What to do:
Copy the stretch of the court opinion from "448 S.E.2d 589 (1994)" through "Columbia, for appellant.", changing "Heard" to "Argued".

Text to read:
● ● ● ● ● ● ●
Burns v. South Carolina Commission for the Blind

448 S.E.2d 589 | S.C. Ct. App. | 1994

448 S.E.2d 589 (1994)

Susan M. BURNS, Respondent,
v.
SOUTH CAROLINA COMMISSION FOR the BLIND, Appellant.

No. 2218.

Court of Appeals of South Carolina.

Heard March 10, 1994.
Decided August 15, 1994.

*590 William H. Davidson, II, and Andrew F. Lindemann, of Ellis, Lawhorne, Davidson, Sims, Morrison, & Sojourner, Columbia, for appellant.

William S. Tetterton, of Tetterton & Partin, Camden, for respondent.

HOWELL, Chief Judge:

This is a negligence action. Susan Burns was sexually assaulted while residing in a dormitory at the Ellen Beach Mach Rehabilitation Center.[1] She brought this action against the South Carolina Commission for the Blind under the South Carolina Tort Claims Act. The jury returned a verdict of $60,000 actual damages. We reverse and remand for a new trial.

Burns entered the Center in April, 1990. On her second night at the facility, she was awakened by someone on top of her, attempting to sexually assault her. The alleged assailant was a fellow student. The assailant asked if Burns wanted him to leave. Burns replied that she did and he immediately left without further incident.

The Commission contends the trial judge erred in refusing to charge the jury the Commission is not an insurer of the safety of its clients.[2] We agree.

Burns contends the trial judge's refusal to charge was not error because the Commission's duty to act arises out of a duty imposed under S.C.Code Ann. §§ 43-33-10 and 43-25-30 (1985).[3] We disagree.

In Rayfield v. South Carolina Department of Corrections, 297 S.C. 95, 374 S.E.2d 910 (Ct.App.1988), cert. denied, 298 S.C. 204, 379 S.E.2d 133 (1989), we restated the established law of tort liability. At common law, there was no duty imposed on a person to act. A person generally incurs no liability for failure to take steps to benefit others or to protect others from harm not created by his own wrongful act. An affirmative legal duty exists only if created by statute, contract, relationship, status, property interest, or some other special circumstance. Id. Accordingly, a statute may be the source of a duty.

*591 The existence of such a statutorily imposed duty is determined by applying the test derived in Rayfield. Each element must be satisfied to find a statute imposes a duty sufficient to support a cause of action in negligence. First, it must be demonstrated that the essential purpose of the statute is to protect the plaintiff from the kind of harm suffered. Second, the plaintiff must be a member of the class of persons the statute seeks to protect. Id. We do not find the sections offered by Burns meet the above criteria and, therefore, find no statutory duty imposed upon the Commission.
● ● ● ● ● ● ●
Data entries:
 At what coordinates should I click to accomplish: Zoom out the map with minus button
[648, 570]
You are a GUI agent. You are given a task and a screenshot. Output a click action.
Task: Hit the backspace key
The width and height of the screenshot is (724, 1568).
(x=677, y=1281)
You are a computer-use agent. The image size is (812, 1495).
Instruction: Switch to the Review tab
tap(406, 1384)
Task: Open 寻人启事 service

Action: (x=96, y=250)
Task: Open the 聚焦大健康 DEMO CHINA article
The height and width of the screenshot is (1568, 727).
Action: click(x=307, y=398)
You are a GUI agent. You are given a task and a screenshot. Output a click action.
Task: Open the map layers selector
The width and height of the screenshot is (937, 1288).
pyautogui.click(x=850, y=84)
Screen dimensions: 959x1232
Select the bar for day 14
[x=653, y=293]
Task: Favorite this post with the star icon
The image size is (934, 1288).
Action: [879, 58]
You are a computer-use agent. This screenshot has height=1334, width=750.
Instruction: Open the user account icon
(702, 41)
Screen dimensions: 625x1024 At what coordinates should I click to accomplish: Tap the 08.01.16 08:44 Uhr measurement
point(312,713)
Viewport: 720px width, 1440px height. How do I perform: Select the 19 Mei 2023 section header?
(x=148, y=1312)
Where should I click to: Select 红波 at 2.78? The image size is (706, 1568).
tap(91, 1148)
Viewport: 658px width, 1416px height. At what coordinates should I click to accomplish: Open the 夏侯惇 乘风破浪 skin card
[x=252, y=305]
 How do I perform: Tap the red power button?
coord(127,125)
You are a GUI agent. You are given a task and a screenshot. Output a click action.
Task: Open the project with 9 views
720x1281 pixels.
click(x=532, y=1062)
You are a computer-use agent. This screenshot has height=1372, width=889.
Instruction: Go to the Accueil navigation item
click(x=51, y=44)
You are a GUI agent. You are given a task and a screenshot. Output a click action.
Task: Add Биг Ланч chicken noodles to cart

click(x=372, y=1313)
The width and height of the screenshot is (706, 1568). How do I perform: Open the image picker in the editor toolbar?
● ● ● ● ● ● ●
The answer:
448 S.E.2d 589 (1994)

Susan M. BURNS, Respondent,
v.
SOUTH CAROLINA COMMISSION FOR the BLIND, Appellant.

No. 2218.

Court of Appeals of South Carolina.

Argued March 10, 1994.
Decided August 15, 1994.

*590 William H. Davidson, II, and Andrew F. Lindemann, of Ellis, Lawhorne, Davidson, Sims, Morrison, & Sojourner, Columbia, for appellant.